Avons-nous vraiment besoin d’aller vers la population et comment le ferions-nous ? D’autres personnes l’ont déjà fait. Banny, par exemple, est allé vers la population et a recueilli ses aspirations.
Des Ivoiriens disent qu’il faut d’abord le pardon et la justice après. D’autres veulent la justice et le pardon ensuite ? Quelle est la meilleure formule de la réconciliation ?
Si on n’a pas entendu quelqu’un, comment peut-on faire la justice ?
Vous optez donc pour la justice d’abord ?
Il faut bien entendre d’abord une personne jugée fautive. A supposer que moi je vous ai offensé, si vous ne m’entendez pas, comment pouvez-vous appliquer la justice ? Il faut donc entendre les personnes qui ont fauté après quoi elles peuvent demander pardon.
Sous quelle forme entrevoyez-vous alors ce pardon ?
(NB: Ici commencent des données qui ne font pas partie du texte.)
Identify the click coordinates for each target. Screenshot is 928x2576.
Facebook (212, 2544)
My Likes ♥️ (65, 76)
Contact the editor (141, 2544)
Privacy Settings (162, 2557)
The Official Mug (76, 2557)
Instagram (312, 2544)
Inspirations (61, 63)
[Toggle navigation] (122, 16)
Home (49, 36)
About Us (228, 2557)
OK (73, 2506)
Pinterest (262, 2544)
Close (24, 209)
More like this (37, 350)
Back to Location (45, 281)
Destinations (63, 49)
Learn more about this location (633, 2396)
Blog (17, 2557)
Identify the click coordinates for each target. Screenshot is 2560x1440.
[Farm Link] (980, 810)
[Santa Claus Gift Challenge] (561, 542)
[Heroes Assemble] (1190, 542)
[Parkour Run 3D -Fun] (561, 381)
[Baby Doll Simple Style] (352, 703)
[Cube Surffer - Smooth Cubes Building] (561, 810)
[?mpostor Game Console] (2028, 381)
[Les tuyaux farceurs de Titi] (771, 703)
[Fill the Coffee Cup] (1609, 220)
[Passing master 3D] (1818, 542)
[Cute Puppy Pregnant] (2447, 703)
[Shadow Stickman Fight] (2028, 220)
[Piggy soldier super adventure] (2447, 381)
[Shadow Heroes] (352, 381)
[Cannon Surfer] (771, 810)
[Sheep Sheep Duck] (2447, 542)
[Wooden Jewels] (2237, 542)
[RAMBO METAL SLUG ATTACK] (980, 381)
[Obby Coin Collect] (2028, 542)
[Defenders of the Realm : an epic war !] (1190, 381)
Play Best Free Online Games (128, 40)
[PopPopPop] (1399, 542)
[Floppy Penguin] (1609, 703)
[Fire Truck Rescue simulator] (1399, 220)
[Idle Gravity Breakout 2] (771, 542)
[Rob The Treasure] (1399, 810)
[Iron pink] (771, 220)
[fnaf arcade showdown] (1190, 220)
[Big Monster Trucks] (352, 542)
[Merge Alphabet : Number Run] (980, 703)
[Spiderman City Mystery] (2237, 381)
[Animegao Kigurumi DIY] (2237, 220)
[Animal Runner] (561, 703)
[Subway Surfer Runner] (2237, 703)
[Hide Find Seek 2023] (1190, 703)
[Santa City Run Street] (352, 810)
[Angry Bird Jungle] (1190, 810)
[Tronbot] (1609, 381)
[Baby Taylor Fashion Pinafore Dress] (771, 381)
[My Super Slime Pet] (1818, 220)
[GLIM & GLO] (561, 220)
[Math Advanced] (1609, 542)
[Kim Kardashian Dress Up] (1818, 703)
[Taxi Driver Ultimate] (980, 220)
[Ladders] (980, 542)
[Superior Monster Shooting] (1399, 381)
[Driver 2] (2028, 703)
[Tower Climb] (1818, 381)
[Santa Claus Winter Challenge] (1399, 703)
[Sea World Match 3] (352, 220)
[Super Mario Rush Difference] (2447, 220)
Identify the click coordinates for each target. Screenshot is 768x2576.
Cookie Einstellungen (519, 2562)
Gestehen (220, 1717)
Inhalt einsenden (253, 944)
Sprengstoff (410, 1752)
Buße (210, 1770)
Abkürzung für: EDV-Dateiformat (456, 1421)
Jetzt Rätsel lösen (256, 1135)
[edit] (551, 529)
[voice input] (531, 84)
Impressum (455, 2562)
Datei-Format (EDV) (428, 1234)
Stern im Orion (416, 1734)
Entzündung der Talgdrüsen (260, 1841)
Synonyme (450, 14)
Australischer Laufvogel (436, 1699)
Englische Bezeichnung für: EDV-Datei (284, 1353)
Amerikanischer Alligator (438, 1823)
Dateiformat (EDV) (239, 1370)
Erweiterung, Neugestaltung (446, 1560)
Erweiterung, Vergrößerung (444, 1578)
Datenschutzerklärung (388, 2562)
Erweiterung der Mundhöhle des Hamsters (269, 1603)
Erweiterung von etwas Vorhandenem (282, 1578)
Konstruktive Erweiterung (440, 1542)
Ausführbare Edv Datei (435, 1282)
Il faut se référer à l’histoire. Le président Houphouet-Boigny l’avait fait en 1963. Il s’était rendu compte qu’il avait emprisonné des jeunes gens, des Ivoiriens. Parmi eux, d’autres ont fait quatre ou cinq mois de prison. Mais il s’était rendu compte qu’il avait fait une erreur et il a demandé pardon. C’est ce qui est bien. Quand un homme a joué un rôle important dans le pays, et qu’il a commis des erreurs au cours de la situation dans laquelle il s’est trouvé, et qu’il reconnaît, il est à moitié pardonné. Certainement le Premier ministre Banny voulait surtout savoir en quoi ceux qui ont dirigé le pays ont commis des fautes à l’endroit de la population. Et à partir de là, faire en sorte que les Ivoiriens se pardonnent pour pouvoir aller de l’avant.
Quelle doit être la formule la plus adéquate du pardon, puisque le pays a connu l’expérience du Forum de la réconciliation nationale qui n’a pas porté ses fruits, selon une partie de l’opinion nationale ?
Cette deuxième rencontre dirigée par le Premier ministre, Seydou Diarra, avait pour but d’entendre les Ivoiriens. Elle a été une bonne initiative. Mais ce que je regrette, c’est que le résultat de ce forum n’a pas été publié. Si les Ivoiriens ont été invités à se parler, à dire qu’ils ont été offensés et pourquoi ils l’ont été, il faut bien en tirer une conclusion. Et porter cette conclusion à tout le monde. Mais on s’est séparés sans rien dire. On a retenu tout ce que les Ivoiriens se sont dit. Pourtant, on avait fait l’effort de savoir qui a été offensé, en quoi il l’a été…
Vous suggérez que soient rendus publics les griefs, les complaintes et les rancunes que les Ivoiriens ont les uns contre les autres ?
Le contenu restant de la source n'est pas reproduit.